Servaas de Bruin, D. Noothoven van Goor (1869)

Gepubliceerd op 29-11-2021

Mesopotamië

betekenis & definitie

lat. Mesopotamia, d. i. tusschen de stroomen gelegen land, het tegenwoordige Aldzjezireh (op het livah Diarbekr na), in de oudheid het landschap in Azië, tusschen den Euphraat en den Tigris, ten N. begrensd door de Masius-bergen, ten Z. door Chaldea en Babylonië; het werd ingedeeld in Opper-M. (in het noorden, strekkende van den Mygdonius tot den Tigris) en Neder-M. (bezuiden den Euphraat, waarom dit gedeelte ook wel Arabia Transeuphratensis heette); Neder-M. lag nagenoeg woest; Opper-M. daarentegen was vruchtbaar, goed bebouwd en volkrijk.
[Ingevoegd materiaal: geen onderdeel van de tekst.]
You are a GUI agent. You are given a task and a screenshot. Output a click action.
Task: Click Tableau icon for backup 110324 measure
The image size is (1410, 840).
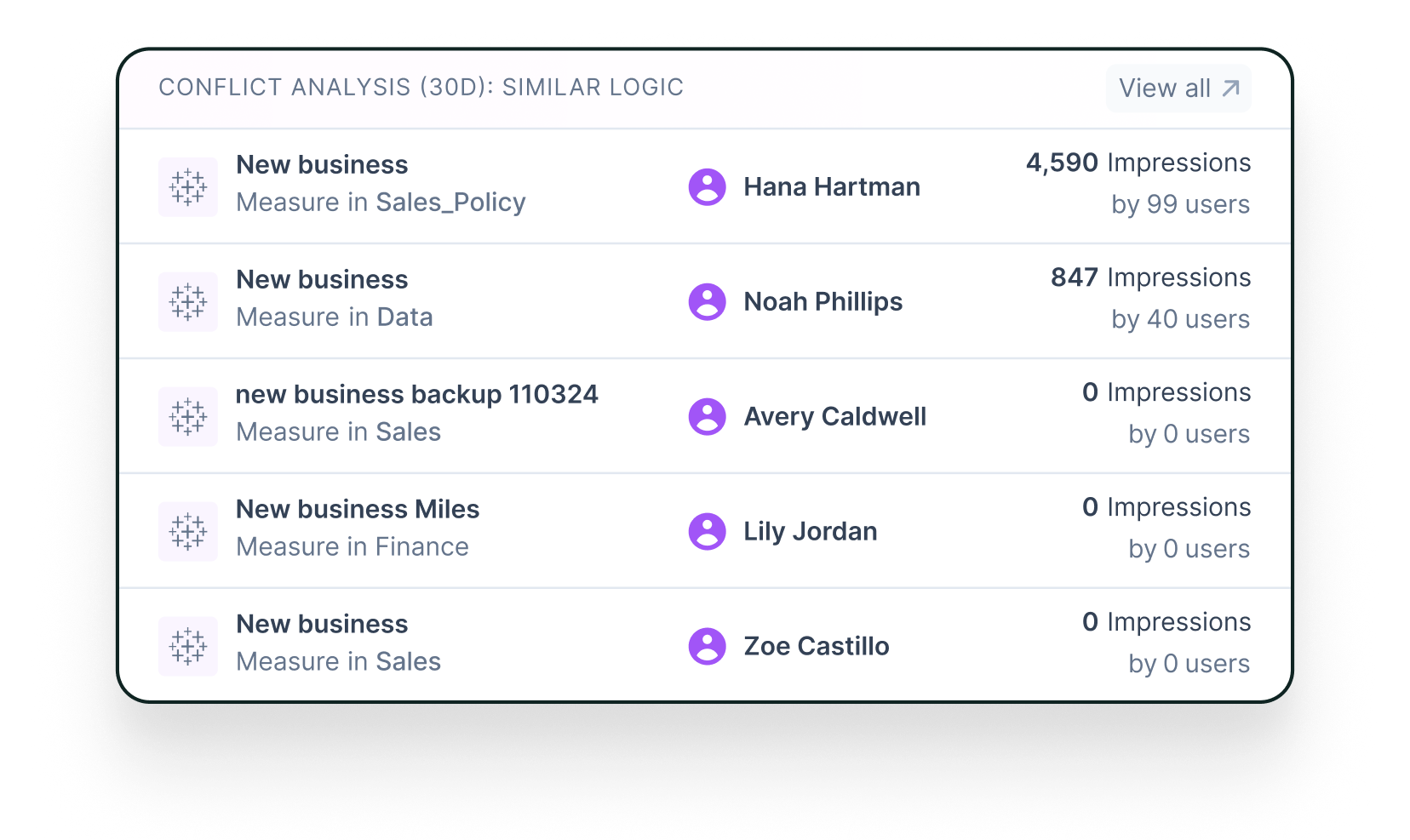tap(188, 417)
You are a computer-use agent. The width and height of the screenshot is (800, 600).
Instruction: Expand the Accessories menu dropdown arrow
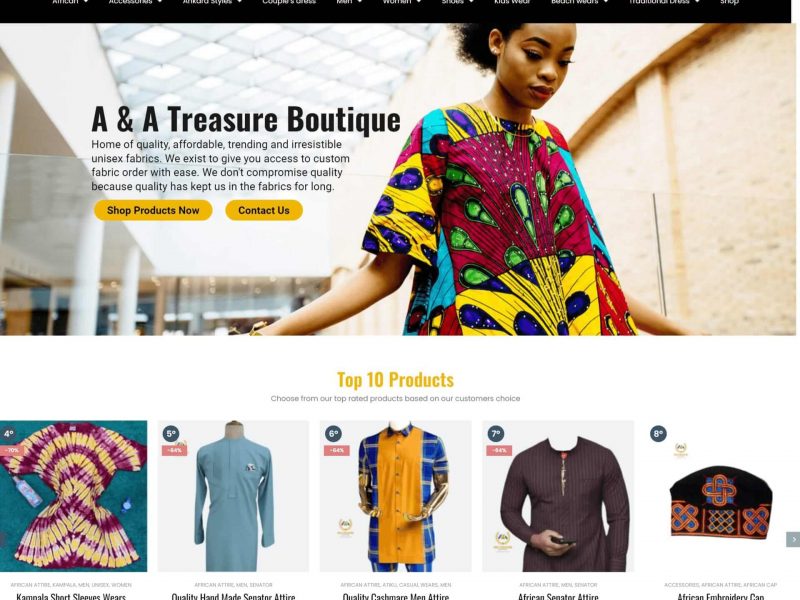coord(160,2)
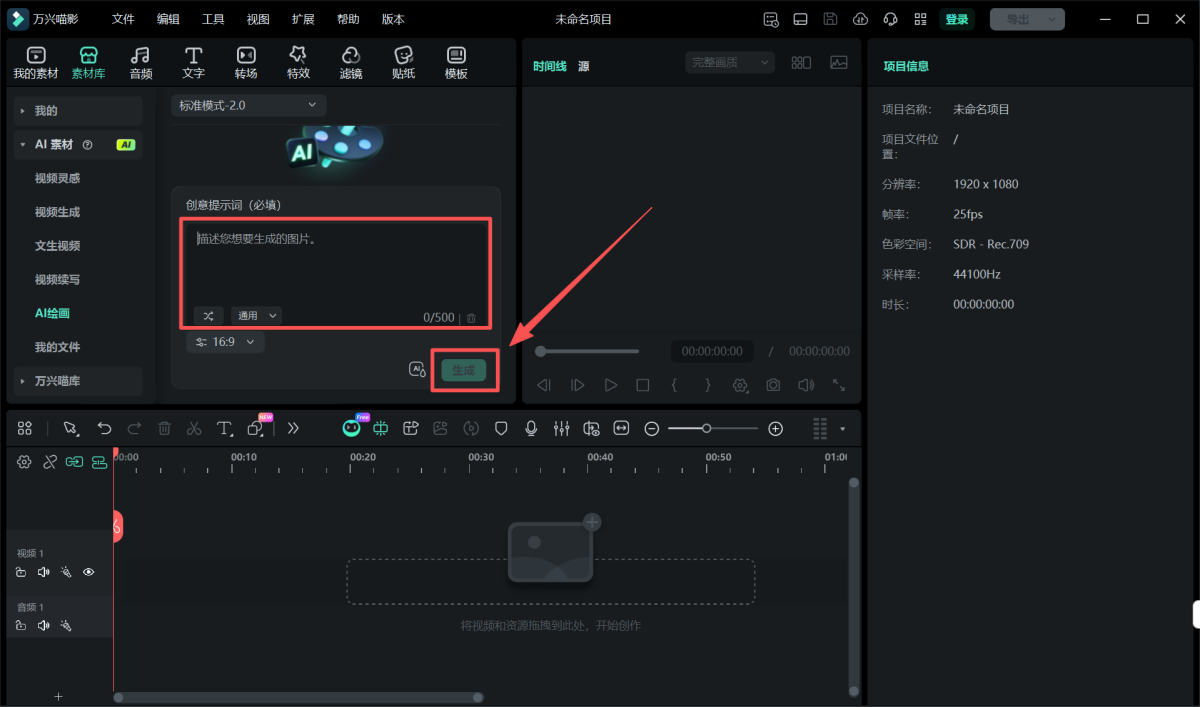The width and height of the screenshot is (1200, 707).
Task: Click the audio mixer icon in timeline toolbar
Action: (x=561, y=428)
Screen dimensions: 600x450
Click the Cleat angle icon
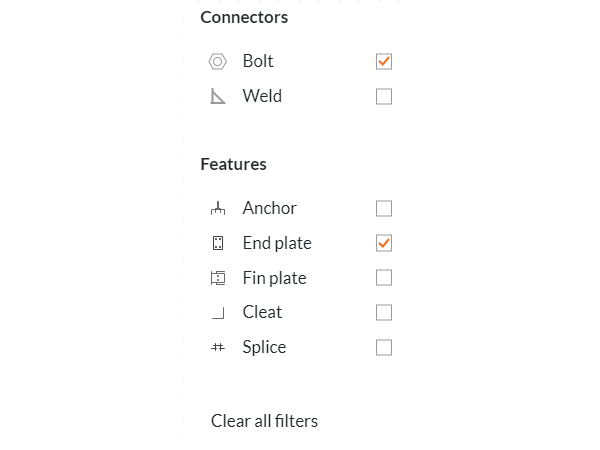pyautogui.click(x=218, y=313)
Ofschoon het geen eigene geschiedenis heeft, speelt M. nogtans van den aanvang der tijden af tot in de middeleeuwen in de geschiedenis eene belangrijke rol. Menigvuldig vinden wij er gewag van gemaakt in den Bijbel (o. a. Gen. 24: 10; Deut. 23: 4; Richt. 3:8; 1 Chron. 19:6; Ps. 60: 2; Hand. 2: 9 ; 7: 2); uit M. geboortig waren Nahor, Terah, en verscheidene andere aartsvaders. De voornaamste steden waren: (in Opper-M.) Nisibis, Edessa, Haran of Carrhae, Amid; (in Neder-M.) Atra, Neharda en Cunaxa. Het gewichtigst was M. onder de koningen van Assyrië en onder de Babylonische heerschappij; vervolgens kwam het onder het gezag van Perziê, toen van Macedonië, daarna onder de Seleucieden, toen onder de Parthen, en eindelijk onder de Romeinen (deeersten, die aan de verovering van M. begonnen, waren Lucullus en Pompejus); doch bet bezit van M. werd hun aanhoudend betwist door de Parlhen, zoodat de romeinsche keizers op het laatst daarvan afzagen, en den Euphraat als grensscheiding stelden voor hun grondgebied in het Oosten. Als zetel der kalifen verhief M. zich opnieuw tot eenen trap van bloei; doch sedert de 11e eeuw begon het door de invallen der Seldzjoeken, Tartaren en Turken meer en meer in verval te geraken, en is thans niet veel meer dan eene onbewoonde woestenij.